New York, October 24, 2021.- A UN human rights expert today called for greater recognition of human rights-respecting ‘cultural mixing’, and increased respect for mixed and multiple cultural identities, while recognizing that cultures do not always mix from a position of equality.
“Cultural mixing and syncretism, or the combining and merging of various cultural elements, have been constants in changing human cultures and in the lived realities of people around the world throughout history,” said Karima Bennoune, the Special Rapporteur in the field of cultural rights. “Understanding and acknowledging this is closely related to promoting coexistence and intercultural solidarity.”
“People celebrate holidays jointly, take part in each others practices, mix languages, share in the dress and food of others, learn from their traditions, and experience different kinds of love. The acceptance of joy and rights-respecting experimentation around culture should be a source of pride, not a cause for shaming on social media. Our cultural lives and rights are all connected.”

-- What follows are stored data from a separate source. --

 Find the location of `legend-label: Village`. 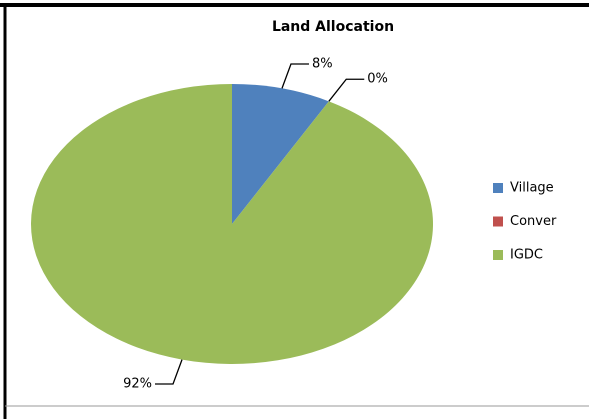

legend-label: Village is located at coordinates (532, 188).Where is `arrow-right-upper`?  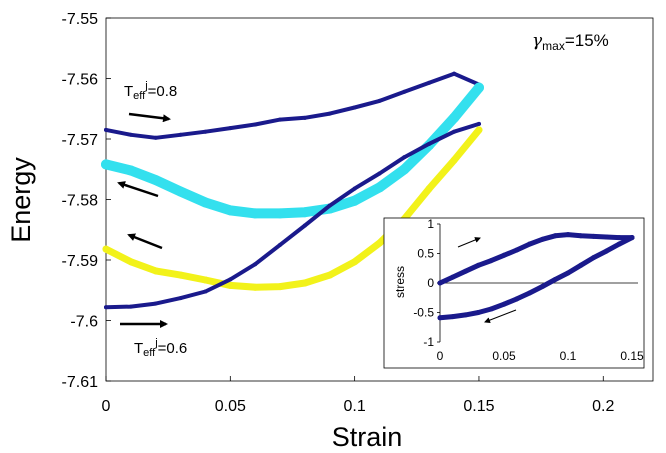
arrow-right-upper is located at coordinates (150, 118).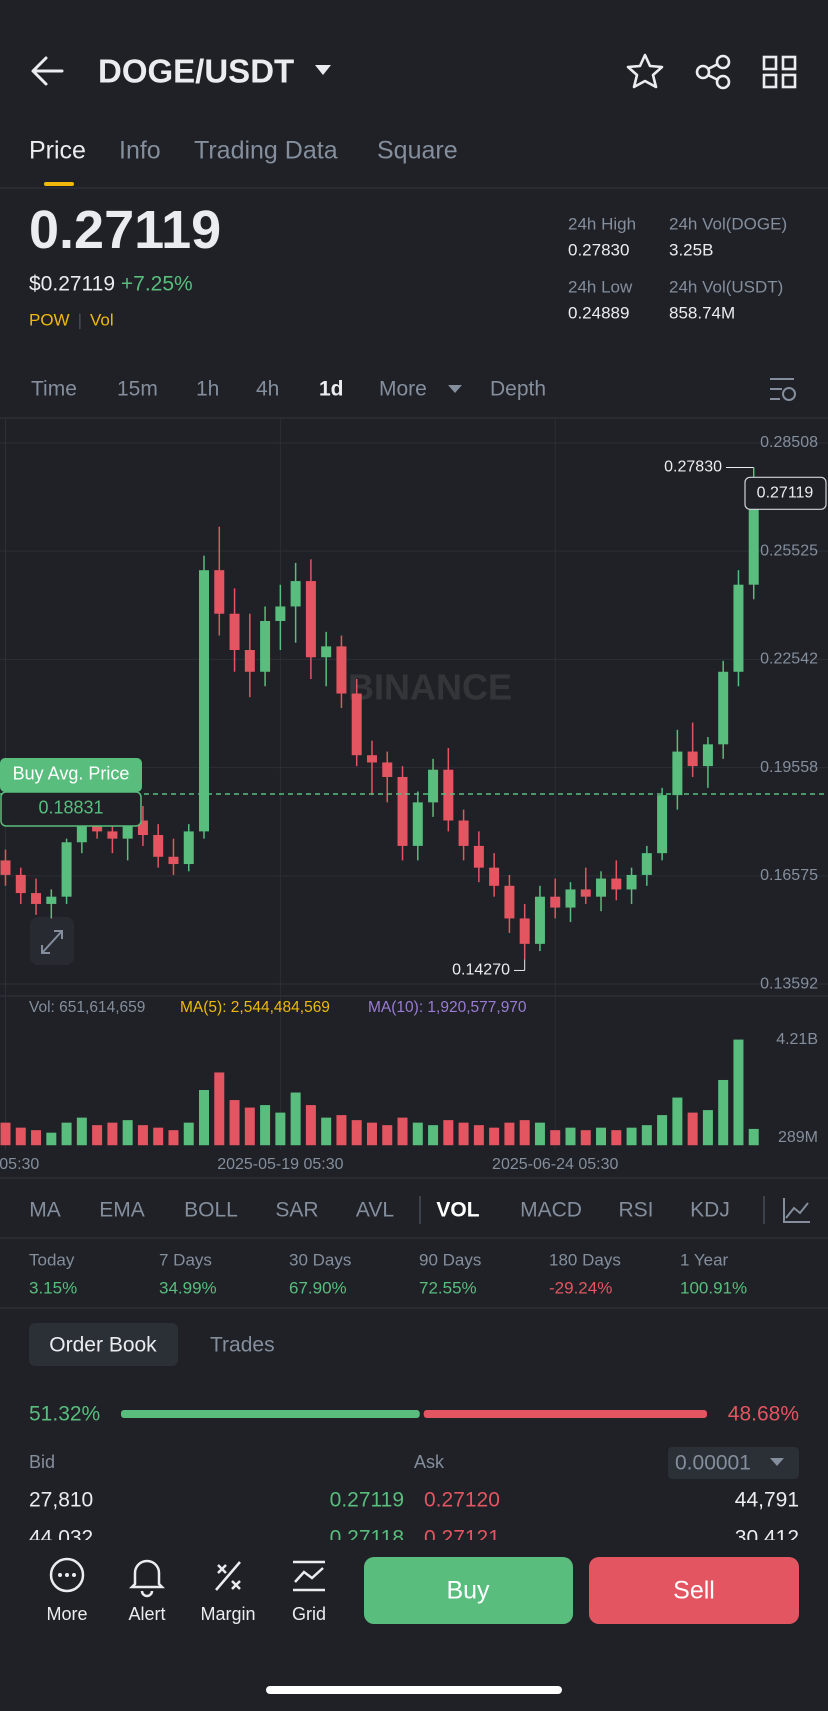 The image size is (828, 1711). Describe the element at coordinates (518, 389) in the screenshot. I see `interval: Depth` at that location.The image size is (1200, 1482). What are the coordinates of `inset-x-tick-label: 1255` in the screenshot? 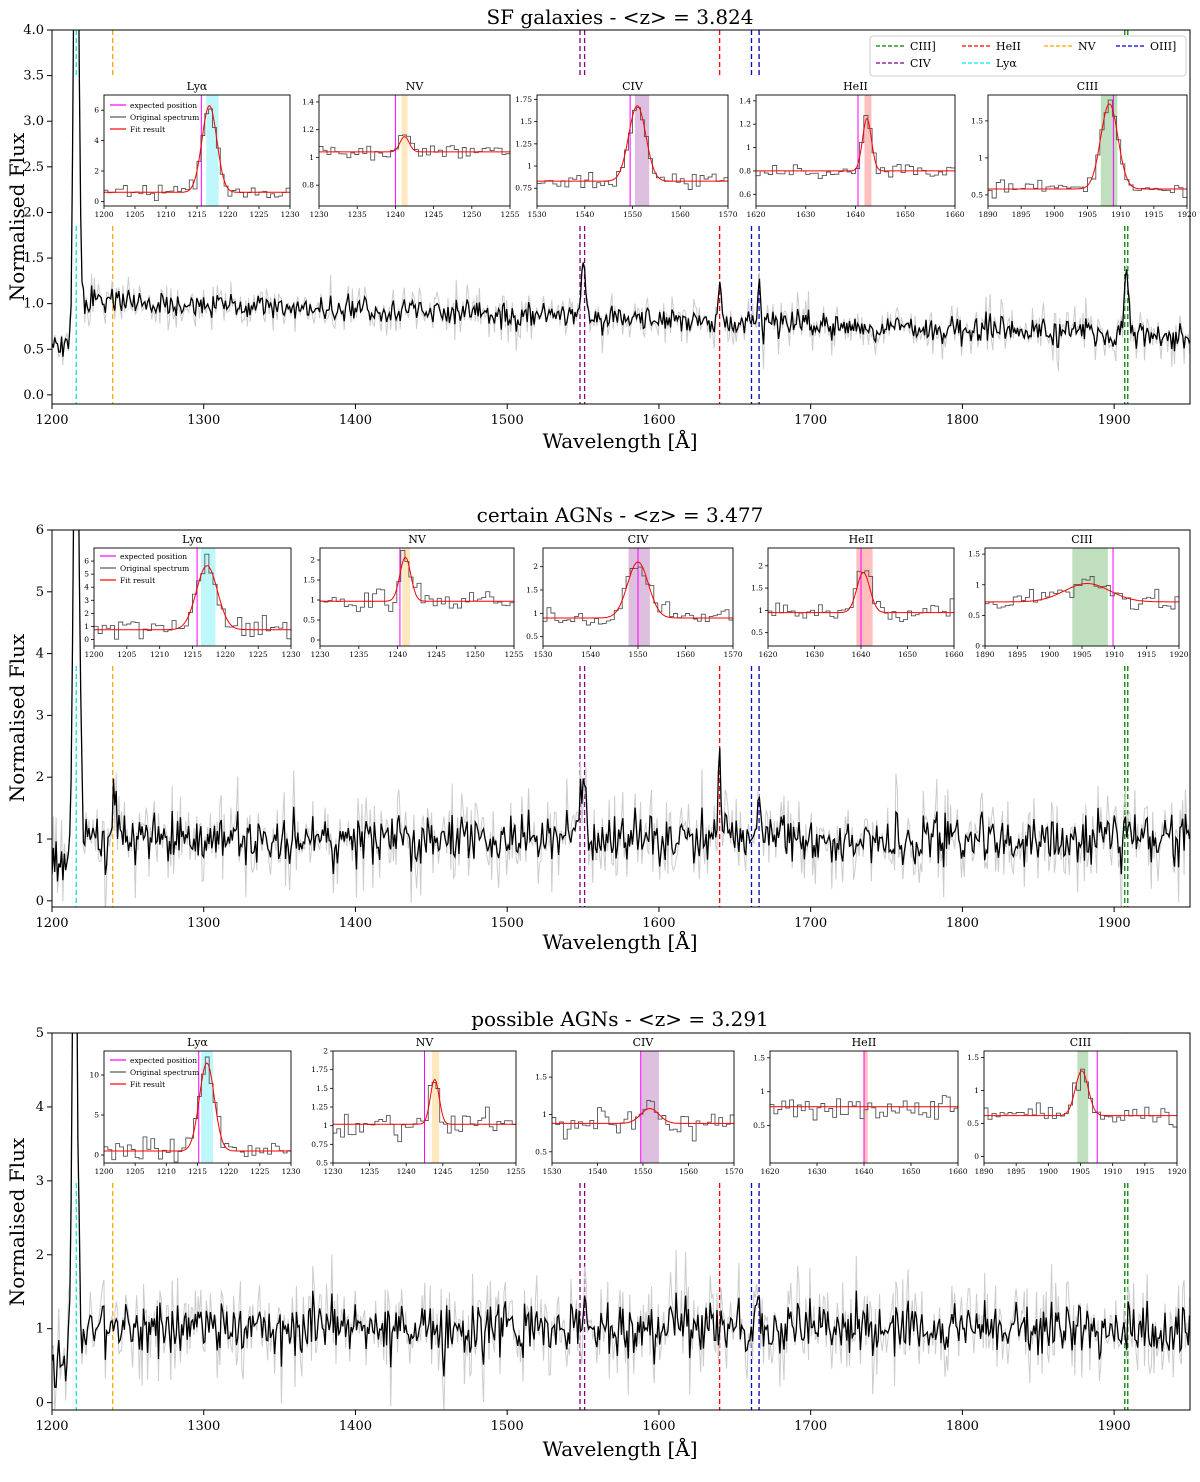 It's located at (514, 654).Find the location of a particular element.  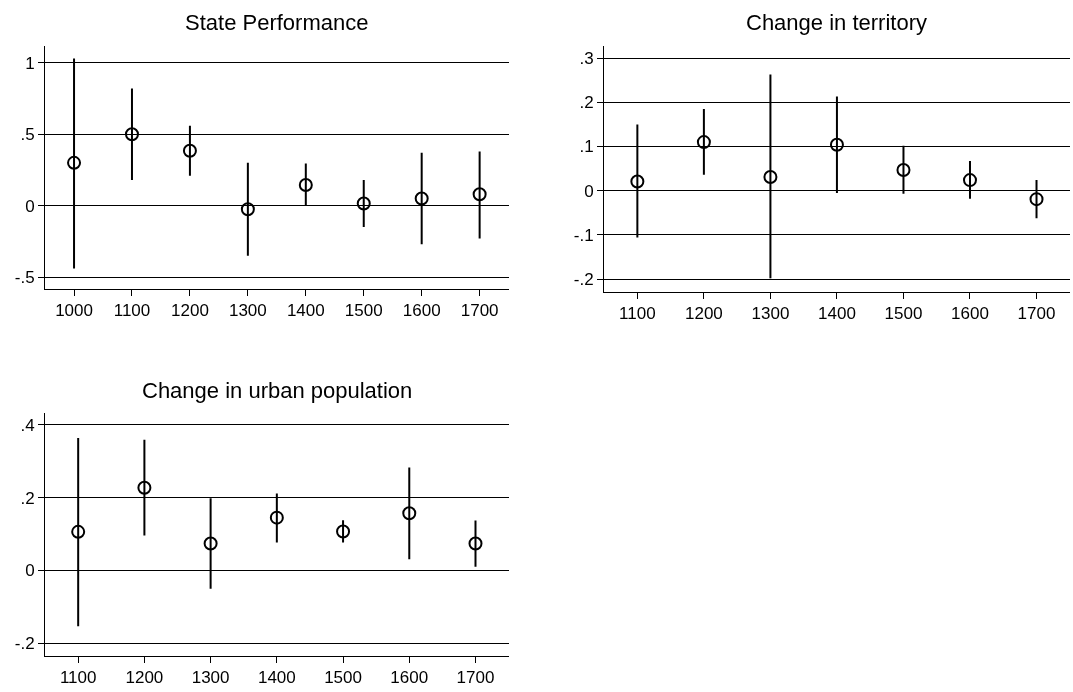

“Cultures often do not meet on a level playing field. Rights-respecting cultural mixing should happen within a framework of equality, and requires challenging cultural inequalities, internationally and nationally, especially those which affect marginalized people,” the expert added.
In recent years, increasingly monolithic ideas about culture and identity and purist views of the interrelationships between diverse cultures have taken hold around the world, and have been advocated by some Governments, Bennoune said.
“Refusal to respect cultural mixing or mixed cultural identities leads to many human rights violations,” the UN expert said. “For example, rejection of syncretism has led to attacks on religious sites and relics important for some Afro-Brazilians, such as the destruction of terreiros from Umbanda and Candomblé.
“Today, under the control of the Taliban, the rich cultural diversities and syncretic culture of Afghanistan, in heritage, in women’s dress, and in music – which has now been banned, are threatened with obliteration. Meanwhile, Afghan artists and cultural practitioners are gravely at risk and in need of international support.”
In many places, people face multiple exclusions due to their mixed identities, Bennoune said. “When the concept of being mixed is viewed as ‘impure’, they are more likely to be excluded from equal participation in cultural life. Meanwhile, their contributions to our understanding of the richness of identities and cultural life are considerable. In fact, we must recognize that everyone has multiple identities; this is simply more pronounced or obvious for certain people.
“A central challenge for this mixed and diverse human family, endowed with universal rights and equality, is to find ways for our cultural borrowing and creative fusions to promote those human rights and our co-existence.”